Package 'GeomArchetypal'

Title: Finds the Geometrical Archetypal Analysis of a Data Frame
Description: Performs Geometrical Archetypal Analysis after creating Grid Archetypes which are the Cartesian Product of all minimum, maximum variable values. Since the archetypes are fixed now, we have the ability to compute the convex composition coefficients for all our available data points much faster by using the half part of Principal Convex Hull Archetypal method. Additionally we can decide to keep as archetypes the closer to the Grid Archetypes ones. Finally the number of archetypes is always 2 to the power of the dimension of our data points if we consider them as a vector space. Cutler, A., Breiman, L. (1994) <doi:10.1080/00401706.1994.10485840>. Morup, M., Hansen, LK. (2012) <doi:10.1016/j.neucom.2011.06.033>. Christopoulos, DT. (2024) <doi:10.13140/RG.2.2.14030.88642>.
Authors: Demetris Christopoulos [aut, cre, cph], David Midgley [ctb, cph], Sunil Venaik [ctb], INSEAD Hoffmann Institute France [fnd], The University of Queensland Australia [fnd]
Maintainer: Demetris Christopoulos <[email protected]>
License: GPL (>= 2)
Version: 1.0.1
Built: 2024-11-13 06:15:00 UTC
Source: https://github.com/dchristop/geomarchetypal

Help Index


Finds the Geometrical Archetypal Analysis of a Data Frame

Description

Performs Geometrical Archetypal Analysis after creating Grid Archetypes which are the Cartesian Product of all minimum, maximum variable values. Since the archetypes are fixed now, we have the ability to compute the convex composition coefficients for all our available data points much faster by using the half part of PCHA method. Additionally we can decide to keep as archetypes the closer to the Grid Archetypes ones. Finally the number of archetypes is always 2 to the power of the dimension of our data points if we consider them as a vector space.

Details

Given a data frame df which is a matrix of n observations (rows) for the d variables (columns) we compute for all variables Xj the (Xj.min , Xj.max), j=1,2,..., n.
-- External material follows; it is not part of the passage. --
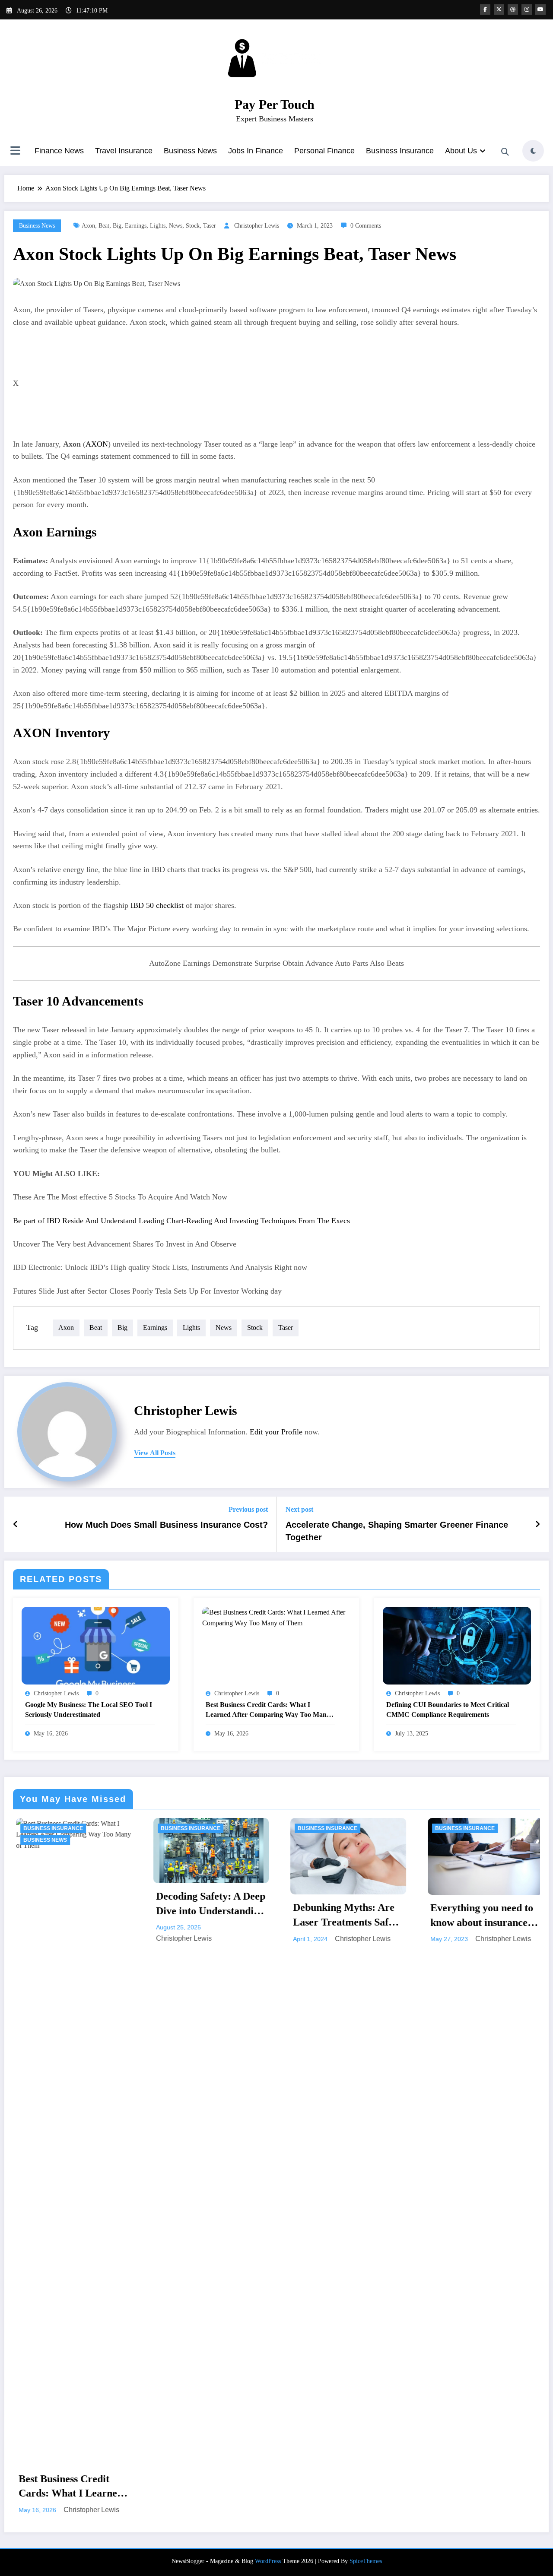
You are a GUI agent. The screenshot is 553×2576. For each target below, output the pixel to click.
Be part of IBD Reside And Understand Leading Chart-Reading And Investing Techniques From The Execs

By taking the Cartesian Product of all those sets we form the vector set of Grid Archetypes which are 2 to the power of d and all other points lie inside their Convex Hull.

For example if we take the case of d=2 and our variables are named X,Y, then the Cartesian Product gives next points:

(Xmin,Ymin),(Xmax,Ymin),(Xmin,Ymax),(Xmax,Ymax)

Now the problem of seeking for the best number of archetypes is solved and kappas is 2 to the power of d.
The main task is to express all inner data points as convex combination of the Grid Archetypes.
For that reason we drop the half part of the PCHA algorithm of [1], [2] and keep only the desired one, that of the A-matrix computation.
This is the task for the grid_archetypal() function.

If we want to seek for the closer to the Grid Archetypes points and set them as archetypes and proceed by the same way, then we use the closer_grid_archetypal() function.

All the two above functions use the generic function fast_archetypal() which computes the A-matrix for a given set rows of archetypes for our data frame of interest.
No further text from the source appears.